OCTF seminar followed by drinks – all welcome – booking required
Anthropogenic destruction has long been blamed for 65% of Madagascar’s land area being covered by grassland and savanna, despite the flora of these regions never having been thoroughly investigated. Over the last six years, via new collections of Malagasy grasses and taxonomic work, we have found that an estimated 217 of Madagascar’s 541 grass species are endemic, a level of endemicity consistent with other subtropical islands. In total, Madagascar contains 70 endemic grass lineages that colonised Madagascar primarily from Africa, with a mean age of 3.5 million years; 50% of grass dispersals were C4 lineages pre-adapted to open canopy habitats. Today, the High Plateau, Madagascar’s largest area of intact grassland and savanna, is home to a diverse grass flora, where a grass checklist of the Itremo Protected Area alone found 20% of grass species are restricted to the High Plateau. Across these regions, grass community composition suggests Tapia woodlands, historically perceived as degraded forest, are a savanna and that the grass and tree functional traits of this ecosystems diverge strongly from gallery forests. Phylogenetic diversity within grassy ecosystems decreases with strong physical disturbance, such as grazing, indicating ecosystem dynamics typical of natural assemblages. Madagascar is home to an ancient and diverse grass flora, with local species assemblages functioning similarly to savanna ecosystems of Africa, indicating that pre-human Madagascar was home to, likely extensive, tropical grasslands and savannas. Our journey through this research program will identify and challenge six commonly held misconceptions about grasses and Madagascar.

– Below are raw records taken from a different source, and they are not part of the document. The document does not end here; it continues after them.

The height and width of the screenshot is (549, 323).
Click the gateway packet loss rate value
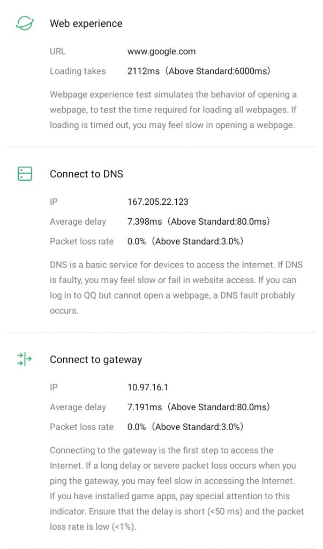click(x=185, y=427)
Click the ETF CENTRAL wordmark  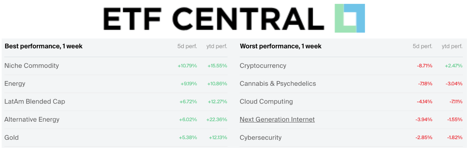pos(214,19)
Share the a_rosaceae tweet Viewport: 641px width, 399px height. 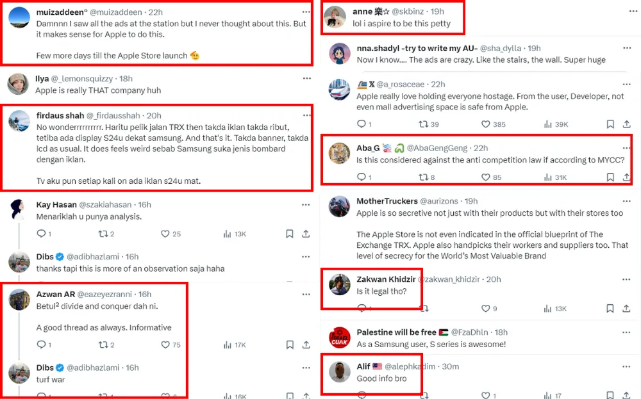click(626, 124)
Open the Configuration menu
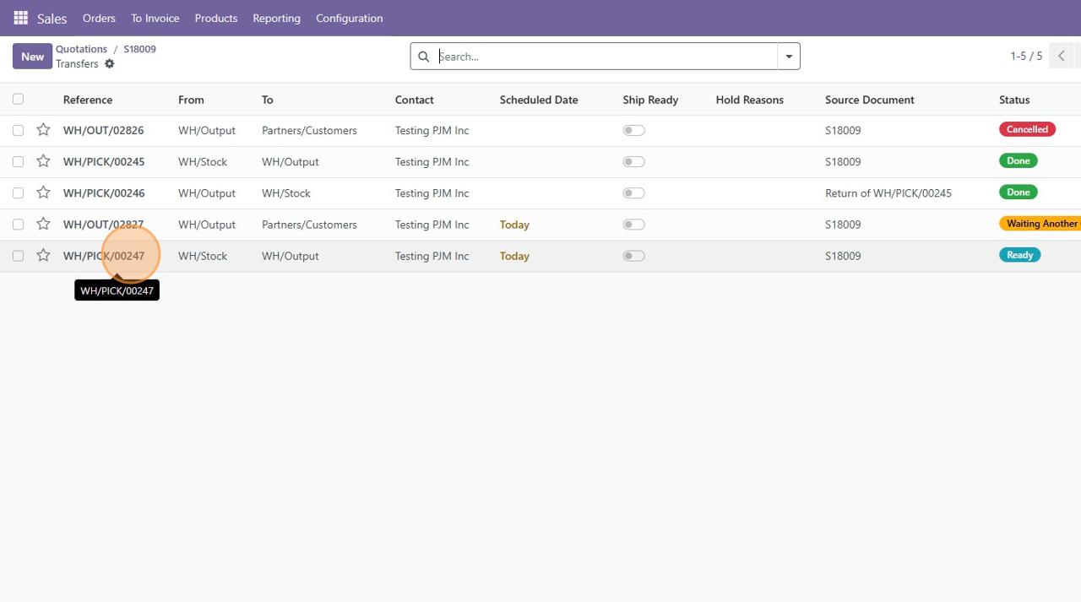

Maria started this research journey in 2010 with the job title “Grass Taxonomist, The Herbarium, Royal Botanical Gardens, Kew”. She is currently working as “Research Leader, Integrated Monography, Comparative Plant and Fungal Biology, Royal Botanical Gardens, Kew”. Trained as a classical alpha taxonomist Maria’s primary work is herbarium based delimitation of plant species and their nomenclature. She also develops and maintains GrassBase, the world’s largest structured species description dataset covering the world’s 12,000 species of Poaceae. She battles against damaging misconceptions of grasses and of Madagascar, and integrates monographic work with paleoecology, phylogenomics, and population genetics.